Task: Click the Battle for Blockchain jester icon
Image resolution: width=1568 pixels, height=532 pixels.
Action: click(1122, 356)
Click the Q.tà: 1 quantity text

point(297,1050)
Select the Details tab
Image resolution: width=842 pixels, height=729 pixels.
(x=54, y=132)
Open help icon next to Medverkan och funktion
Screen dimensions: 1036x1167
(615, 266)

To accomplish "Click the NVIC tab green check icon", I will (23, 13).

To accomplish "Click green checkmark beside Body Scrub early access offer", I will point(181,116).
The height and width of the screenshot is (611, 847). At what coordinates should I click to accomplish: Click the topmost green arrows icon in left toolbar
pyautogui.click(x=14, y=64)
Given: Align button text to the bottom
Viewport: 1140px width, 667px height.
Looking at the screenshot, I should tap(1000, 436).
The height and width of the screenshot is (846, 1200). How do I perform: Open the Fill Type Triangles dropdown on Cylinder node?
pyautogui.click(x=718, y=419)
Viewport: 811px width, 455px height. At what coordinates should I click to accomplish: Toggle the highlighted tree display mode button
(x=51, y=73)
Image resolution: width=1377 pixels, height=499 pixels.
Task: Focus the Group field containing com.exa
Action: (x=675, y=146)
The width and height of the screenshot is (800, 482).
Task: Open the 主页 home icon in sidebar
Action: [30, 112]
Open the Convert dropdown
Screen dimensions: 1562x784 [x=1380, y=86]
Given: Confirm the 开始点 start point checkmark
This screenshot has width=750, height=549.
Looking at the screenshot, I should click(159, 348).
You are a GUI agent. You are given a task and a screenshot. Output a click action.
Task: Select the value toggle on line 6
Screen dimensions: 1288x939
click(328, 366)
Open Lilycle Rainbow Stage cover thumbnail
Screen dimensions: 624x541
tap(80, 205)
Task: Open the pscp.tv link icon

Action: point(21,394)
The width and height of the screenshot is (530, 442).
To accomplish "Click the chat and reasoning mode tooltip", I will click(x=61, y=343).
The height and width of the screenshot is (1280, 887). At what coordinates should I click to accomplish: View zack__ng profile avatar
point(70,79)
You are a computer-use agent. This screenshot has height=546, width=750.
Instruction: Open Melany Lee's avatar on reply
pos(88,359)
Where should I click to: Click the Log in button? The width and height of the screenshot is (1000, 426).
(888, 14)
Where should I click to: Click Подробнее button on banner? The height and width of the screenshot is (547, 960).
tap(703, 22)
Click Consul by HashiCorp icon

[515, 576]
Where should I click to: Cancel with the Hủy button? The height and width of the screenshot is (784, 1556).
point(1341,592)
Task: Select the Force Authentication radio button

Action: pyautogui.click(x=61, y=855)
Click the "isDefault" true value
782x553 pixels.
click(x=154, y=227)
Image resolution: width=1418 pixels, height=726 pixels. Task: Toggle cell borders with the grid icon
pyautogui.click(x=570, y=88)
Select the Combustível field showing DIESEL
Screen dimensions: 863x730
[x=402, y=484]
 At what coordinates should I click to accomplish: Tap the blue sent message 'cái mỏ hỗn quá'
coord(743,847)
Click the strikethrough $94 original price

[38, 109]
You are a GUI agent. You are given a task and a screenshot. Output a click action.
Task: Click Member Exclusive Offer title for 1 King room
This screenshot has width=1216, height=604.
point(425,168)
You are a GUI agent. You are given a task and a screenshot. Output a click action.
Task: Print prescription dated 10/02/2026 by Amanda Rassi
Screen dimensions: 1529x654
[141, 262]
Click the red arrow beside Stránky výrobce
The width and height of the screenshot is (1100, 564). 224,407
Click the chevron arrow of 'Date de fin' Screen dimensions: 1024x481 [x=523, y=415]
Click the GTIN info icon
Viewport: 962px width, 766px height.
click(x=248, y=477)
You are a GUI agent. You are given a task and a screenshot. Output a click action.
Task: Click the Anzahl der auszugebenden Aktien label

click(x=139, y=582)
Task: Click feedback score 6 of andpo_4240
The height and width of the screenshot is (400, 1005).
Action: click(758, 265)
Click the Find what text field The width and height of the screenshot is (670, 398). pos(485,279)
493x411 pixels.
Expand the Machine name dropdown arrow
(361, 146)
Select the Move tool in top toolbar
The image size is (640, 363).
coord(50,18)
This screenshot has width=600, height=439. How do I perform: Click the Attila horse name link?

□ □ □

**What you are asked to do**
In the listing above, the line containing "782x553 pixels." and all lines after it are to be restated word for word.

**Task solution**
782x553 pixels.
click(x=154, y=227)
Image resolution: width=1418 pixels, height=726 pixels. Task: Toggle cell borders with the grid icon
pyautogui.click(x=570, y=88)
Select the Combustível field showing DIESEL
Screen dimensions: 863x730
[x=402, y=484]
 At what coordinates should I click to accomplish: Tap the blue sent message 'cái mỏ hỗn quá'
coord(743,847)
Click the strikethrough $94 original price

[38, 109]
You are a GUI agent. You are given a task and a screenshot. Output a click action.
Task: Click Member Exclusive Offer title for 1 King room
This screenshot has width=1216, height=604.
point(425,168)
You are a GUI agent. You are given a task and a screenshot. Output a click action.
Task: Print prescription dated 10/02/2026 by Amanda Rassi
Screen dimensions: 1529x654
[141, 262]
Click the red arrow beside Stránky výrobce
The width and height of the screenshot is (1100, 564). 224,407
Click the chevron arrow of 'Date de fin' Screen dimensions: 1024x481 [x=523, y=415]
Click the GTIN info icon
Viewport: 962px width, 766px height.
click(x=248, y=477)
You are a GUI agent. You are given a task and a screenshot. Output a click action.
Task: Click the Anzahl der auszugebenden Aktien label

click(x=139, y=582)
Task: Click feedback score 6 of andpo_4240
The height and width of the screenshot is (400, 1005).
Action: click(758, 265)
Click the Find what text field The width and height of the screenshot is (670, 398). pos(485,279)
493x411 pixels.
Expand the Machine name dropdown arrow
(361, 146)
Select the Move tool in top toolbar
The image size is (640, 363).
coord(50,18)
This screenshot has width=600, height=439. How do I perform: Click the Attila horse name link?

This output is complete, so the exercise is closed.